## [Dataset entries]
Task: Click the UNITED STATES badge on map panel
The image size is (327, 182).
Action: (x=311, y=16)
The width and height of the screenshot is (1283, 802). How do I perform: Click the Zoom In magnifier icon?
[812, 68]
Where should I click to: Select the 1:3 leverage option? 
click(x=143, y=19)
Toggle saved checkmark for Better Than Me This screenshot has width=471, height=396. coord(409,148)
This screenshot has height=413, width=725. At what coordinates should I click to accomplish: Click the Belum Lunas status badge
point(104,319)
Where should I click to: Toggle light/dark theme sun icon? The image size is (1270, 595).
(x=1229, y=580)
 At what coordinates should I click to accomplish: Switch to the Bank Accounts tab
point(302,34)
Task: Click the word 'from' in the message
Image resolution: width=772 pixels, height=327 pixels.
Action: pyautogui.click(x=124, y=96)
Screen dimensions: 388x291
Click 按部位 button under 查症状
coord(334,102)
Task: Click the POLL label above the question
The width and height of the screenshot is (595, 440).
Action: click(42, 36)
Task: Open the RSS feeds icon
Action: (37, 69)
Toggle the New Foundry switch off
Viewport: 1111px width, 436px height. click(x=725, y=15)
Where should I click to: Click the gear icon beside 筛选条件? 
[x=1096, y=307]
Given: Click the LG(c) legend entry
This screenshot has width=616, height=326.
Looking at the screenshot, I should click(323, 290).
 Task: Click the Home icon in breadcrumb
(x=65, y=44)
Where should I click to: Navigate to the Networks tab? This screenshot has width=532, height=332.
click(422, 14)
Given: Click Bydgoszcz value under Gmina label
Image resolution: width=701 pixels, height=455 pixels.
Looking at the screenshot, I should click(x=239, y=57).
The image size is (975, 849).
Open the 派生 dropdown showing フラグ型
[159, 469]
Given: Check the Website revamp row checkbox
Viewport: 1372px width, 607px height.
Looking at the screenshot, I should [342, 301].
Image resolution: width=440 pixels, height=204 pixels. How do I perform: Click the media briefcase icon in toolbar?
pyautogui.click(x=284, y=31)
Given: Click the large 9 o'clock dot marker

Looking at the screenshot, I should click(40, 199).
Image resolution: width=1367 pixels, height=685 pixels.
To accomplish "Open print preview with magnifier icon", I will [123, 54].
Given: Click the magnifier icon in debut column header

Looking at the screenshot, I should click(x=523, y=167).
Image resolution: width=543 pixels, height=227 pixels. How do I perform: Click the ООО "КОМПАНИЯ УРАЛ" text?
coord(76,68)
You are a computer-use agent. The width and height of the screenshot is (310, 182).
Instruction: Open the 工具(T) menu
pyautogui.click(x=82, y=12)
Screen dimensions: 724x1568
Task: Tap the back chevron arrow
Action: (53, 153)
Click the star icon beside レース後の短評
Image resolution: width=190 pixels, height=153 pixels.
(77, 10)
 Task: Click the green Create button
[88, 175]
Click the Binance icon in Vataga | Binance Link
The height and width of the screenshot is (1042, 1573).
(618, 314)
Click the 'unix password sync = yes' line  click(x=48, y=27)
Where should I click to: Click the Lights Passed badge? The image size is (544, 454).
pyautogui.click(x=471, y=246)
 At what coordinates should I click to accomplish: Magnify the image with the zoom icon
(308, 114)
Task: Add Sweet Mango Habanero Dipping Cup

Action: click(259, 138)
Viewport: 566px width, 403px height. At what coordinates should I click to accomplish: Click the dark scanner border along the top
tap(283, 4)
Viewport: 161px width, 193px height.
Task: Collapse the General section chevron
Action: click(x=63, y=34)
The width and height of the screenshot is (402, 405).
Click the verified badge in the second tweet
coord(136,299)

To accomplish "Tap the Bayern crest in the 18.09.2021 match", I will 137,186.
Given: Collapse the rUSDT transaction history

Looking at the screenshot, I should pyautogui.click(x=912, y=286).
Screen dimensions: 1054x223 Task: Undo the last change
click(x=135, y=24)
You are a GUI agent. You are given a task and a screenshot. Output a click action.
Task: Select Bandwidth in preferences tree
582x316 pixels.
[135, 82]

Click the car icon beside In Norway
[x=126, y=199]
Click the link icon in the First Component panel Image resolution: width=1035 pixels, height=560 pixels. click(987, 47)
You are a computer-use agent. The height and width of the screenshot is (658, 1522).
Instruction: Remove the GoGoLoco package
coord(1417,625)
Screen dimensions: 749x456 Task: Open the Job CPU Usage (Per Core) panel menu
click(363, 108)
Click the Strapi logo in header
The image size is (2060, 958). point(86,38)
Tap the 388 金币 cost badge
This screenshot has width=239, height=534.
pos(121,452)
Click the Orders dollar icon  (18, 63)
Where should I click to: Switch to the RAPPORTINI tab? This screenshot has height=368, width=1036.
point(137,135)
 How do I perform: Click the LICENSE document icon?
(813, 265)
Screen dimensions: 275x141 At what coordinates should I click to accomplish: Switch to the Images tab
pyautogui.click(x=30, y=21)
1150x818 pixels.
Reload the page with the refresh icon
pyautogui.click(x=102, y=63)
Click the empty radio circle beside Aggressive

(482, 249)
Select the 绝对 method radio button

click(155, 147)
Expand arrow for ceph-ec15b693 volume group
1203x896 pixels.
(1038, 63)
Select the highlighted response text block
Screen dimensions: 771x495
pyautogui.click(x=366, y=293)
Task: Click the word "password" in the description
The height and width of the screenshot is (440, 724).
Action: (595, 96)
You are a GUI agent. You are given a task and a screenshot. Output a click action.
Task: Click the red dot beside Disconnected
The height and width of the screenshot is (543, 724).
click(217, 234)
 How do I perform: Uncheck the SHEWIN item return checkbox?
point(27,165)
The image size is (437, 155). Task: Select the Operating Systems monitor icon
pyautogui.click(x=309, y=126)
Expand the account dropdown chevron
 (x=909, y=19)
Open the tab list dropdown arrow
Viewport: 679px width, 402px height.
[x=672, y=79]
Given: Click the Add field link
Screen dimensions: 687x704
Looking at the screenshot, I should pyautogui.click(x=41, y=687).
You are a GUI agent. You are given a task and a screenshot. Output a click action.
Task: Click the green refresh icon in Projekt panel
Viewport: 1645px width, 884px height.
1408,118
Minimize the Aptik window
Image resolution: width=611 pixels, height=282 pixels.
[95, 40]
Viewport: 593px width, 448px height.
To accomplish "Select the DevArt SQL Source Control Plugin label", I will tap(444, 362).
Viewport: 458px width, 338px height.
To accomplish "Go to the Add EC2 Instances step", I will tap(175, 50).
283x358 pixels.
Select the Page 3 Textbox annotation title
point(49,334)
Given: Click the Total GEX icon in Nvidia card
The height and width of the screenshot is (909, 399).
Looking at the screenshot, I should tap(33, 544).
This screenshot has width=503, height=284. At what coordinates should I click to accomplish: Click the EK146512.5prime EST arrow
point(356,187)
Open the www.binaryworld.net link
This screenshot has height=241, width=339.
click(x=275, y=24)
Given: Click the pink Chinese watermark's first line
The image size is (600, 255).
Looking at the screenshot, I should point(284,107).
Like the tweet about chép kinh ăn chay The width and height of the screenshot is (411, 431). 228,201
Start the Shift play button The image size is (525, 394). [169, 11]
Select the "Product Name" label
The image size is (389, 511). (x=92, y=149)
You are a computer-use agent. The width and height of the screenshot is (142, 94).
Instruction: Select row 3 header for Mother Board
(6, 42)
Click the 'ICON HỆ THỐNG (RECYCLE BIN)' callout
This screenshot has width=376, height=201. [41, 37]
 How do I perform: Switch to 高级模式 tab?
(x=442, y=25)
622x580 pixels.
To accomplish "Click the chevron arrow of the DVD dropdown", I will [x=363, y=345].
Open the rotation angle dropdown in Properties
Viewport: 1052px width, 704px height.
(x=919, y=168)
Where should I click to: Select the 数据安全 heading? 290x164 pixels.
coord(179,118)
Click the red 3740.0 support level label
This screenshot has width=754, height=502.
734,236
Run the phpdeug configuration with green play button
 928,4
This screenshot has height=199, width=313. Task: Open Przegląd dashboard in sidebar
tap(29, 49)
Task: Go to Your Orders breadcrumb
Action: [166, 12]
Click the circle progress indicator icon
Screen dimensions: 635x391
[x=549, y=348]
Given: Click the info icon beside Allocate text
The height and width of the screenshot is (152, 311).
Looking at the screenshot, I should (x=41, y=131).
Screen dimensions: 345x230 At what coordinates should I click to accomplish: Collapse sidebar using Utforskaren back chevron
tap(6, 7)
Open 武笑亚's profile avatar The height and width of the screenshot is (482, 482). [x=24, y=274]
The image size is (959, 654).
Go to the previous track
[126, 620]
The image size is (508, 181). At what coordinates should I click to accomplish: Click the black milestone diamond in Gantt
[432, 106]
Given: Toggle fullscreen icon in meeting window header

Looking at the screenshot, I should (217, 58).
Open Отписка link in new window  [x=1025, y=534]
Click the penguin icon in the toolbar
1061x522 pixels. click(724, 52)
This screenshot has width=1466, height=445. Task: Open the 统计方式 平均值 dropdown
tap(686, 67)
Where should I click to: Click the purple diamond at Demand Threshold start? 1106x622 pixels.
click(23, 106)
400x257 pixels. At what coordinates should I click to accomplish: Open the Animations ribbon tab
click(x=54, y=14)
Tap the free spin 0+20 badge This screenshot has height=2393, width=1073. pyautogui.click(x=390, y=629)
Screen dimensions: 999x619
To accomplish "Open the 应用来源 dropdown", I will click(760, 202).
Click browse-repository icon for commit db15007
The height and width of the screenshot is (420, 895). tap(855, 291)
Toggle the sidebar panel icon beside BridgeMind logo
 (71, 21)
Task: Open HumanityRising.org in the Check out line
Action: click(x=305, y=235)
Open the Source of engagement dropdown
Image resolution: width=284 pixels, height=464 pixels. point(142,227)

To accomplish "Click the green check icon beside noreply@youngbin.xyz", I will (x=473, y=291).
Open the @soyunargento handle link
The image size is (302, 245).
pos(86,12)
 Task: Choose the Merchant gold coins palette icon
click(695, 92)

## [Work to be completed]
Reprint exactly the lines above that start at the one with "Toggle saved checkmark" and end at the one with "Image resolution: width=1367", keeping both and adding none.

## [Answer space]
Toggle saved checkmark for Better Than Me This screenshot has width=471, height=396. coord(409,148)
This screenshot has height=413, width=725. At what coordinates should I click to accomplish: Click the Belum Lunas status badge
point(104,319)
Where should I click to: Toggle light/dark theme sun icon? The image size is (1270, 595).
(x=1229, y=580)
 At what coordinates should I click to accomplish: Switch to the Bank Accounts tab
point(302,34)
Task: Click the word 'from' in the message
Image resolution: width=772 pixels, height=327 pixels.
Action: pyautogui.click(x=124, y=96)
Screen dimensions: 388x291
Click 按部位 button under 查症状
coord(334,102)
Task: Click the POLL label above the question
The width and height of the screenshot is (595, 440).
Action: click(42, 36)
Task: Open the RSS feeds icon
Action: (37, 69)
Toggle the New Foundry switch off
Viewport: 1111px width, 436px height. click(x=725, y=15)
Where should I click to: Click the gear icon beside 筛选条件? 
[x=1096, y=307]
Given: Click the LG(c) legend entry
This screenshot has width=616, height=326.
Looking at the screenshot, I should click(323, 290).
 Task: Click the Home icon in breadcrumb
(x=65, y=44)
Where should I click to: Navigate to the Networks tab? This screenshot has width=532, height=332.
click(422, 14)
Given: Click Bydgoszcz value under Gmina label
Image resolution: width=701 pixels, height=455 pixels.
Looking at the screenshot, I should click(x=239, y=57).
The image size is (975, 849).
Open the 派生 dropdown showing フラグ型
[159, 469]
Given: Check the Website revamp row checkbox
Viewport: 1372px width, 607px height.
Looking at the screenshot, I should [342, 301].
Image resolution: width=440 pixels, height=204 pixels. How do I perform: Click the media briefcase icon in toolbar?
pyautogui.click(x=284, y=31)
Given: Click the large 9 o'clock dot marker

Looking at the screenshot, I should click(40, 199).
Image resolution: width=1367 pixels, height=685 pixels.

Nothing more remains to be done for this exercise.